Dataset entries
=======

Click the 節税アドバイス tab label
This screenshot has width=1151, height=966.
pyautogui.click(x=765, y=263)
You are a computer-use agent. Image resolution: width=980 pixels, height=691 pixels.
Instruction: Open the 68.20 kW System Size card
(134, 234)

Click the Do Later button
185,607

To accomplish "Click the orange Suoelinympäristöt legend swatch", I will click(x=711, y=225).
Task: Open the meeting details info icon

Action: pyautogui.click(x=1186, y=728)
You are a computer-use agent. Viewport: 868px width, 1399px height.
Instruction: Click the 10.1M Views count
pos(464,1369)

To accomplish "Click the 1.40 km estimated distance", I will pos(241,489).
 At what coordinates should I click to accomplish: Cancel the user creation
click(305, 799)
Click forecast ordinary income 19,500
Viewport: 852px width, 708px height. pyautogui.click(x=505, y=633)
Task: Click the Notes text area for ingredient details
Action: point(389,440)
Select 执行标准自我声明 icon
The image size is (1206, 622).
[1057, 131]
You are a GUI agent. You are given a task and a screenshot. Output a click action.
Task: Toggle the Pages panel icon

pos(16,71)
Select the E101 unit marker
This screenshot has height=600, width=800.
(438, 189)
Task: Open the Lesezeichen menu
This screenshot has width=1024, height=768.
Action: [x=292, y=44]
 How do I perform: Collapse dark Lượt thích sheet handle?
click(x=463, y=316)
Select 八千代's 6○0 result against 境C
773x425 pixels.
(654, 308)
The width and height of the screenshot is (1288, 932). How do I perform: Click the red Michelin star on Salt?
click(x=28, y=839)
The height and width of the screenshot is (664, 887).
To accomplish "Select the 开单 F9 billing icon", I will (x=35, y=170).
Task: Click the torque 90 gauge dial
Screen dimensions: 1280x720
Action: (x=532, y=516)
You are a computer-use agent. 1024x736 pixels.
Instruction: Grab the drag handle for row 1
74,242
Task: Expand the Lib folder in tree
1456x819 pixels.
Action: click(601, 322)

=======

## Exercise goal:
Using the data above, restate word for word the lines from its opening line through the line that contains "You are a GUI", and no more.

## Problem solution:
Click the 節税アドバイス tab label
This screenshot has width=1151, height=966.
pyautogui.click(x=765, y=263)
You are a computer-use agent. Image resolution: width=980 pixels, height=691 pixels.
Instruction: Open the 68.20 kW System Size card
(134, 234)

Click the Do Later button
185,607

To accomplish "Click the orange Suoelinympäristöt legend swatch", I will click(x=711, y=225).
Task: Open the meeting details info icon

Action: pyautogui.click(x=1186, y=728)
You are a computer-use agent. Viewport: 868px width, 1399px height.
Instruction: Click the 10.1M Views count
pos(464,1369)

To accomplish "Click the 1.40 km estimated distance", I will pos(241,489).
 At what coordinates should I click to accomplish: Cancel the user creation
click(305, 799)
Click forecast ordinary income 19,500
Viewport: 852px width, 708px height. pyautogui.click(x=505, y=633)
Task: Click the Notes text area for ingredient details
Action: point(389,440)
Select 执行标准自我声明 icon
The image size is (1206, 622).
[1057, 131]
You are a GUI agent. You are given a task and a screenshot. Output a click action.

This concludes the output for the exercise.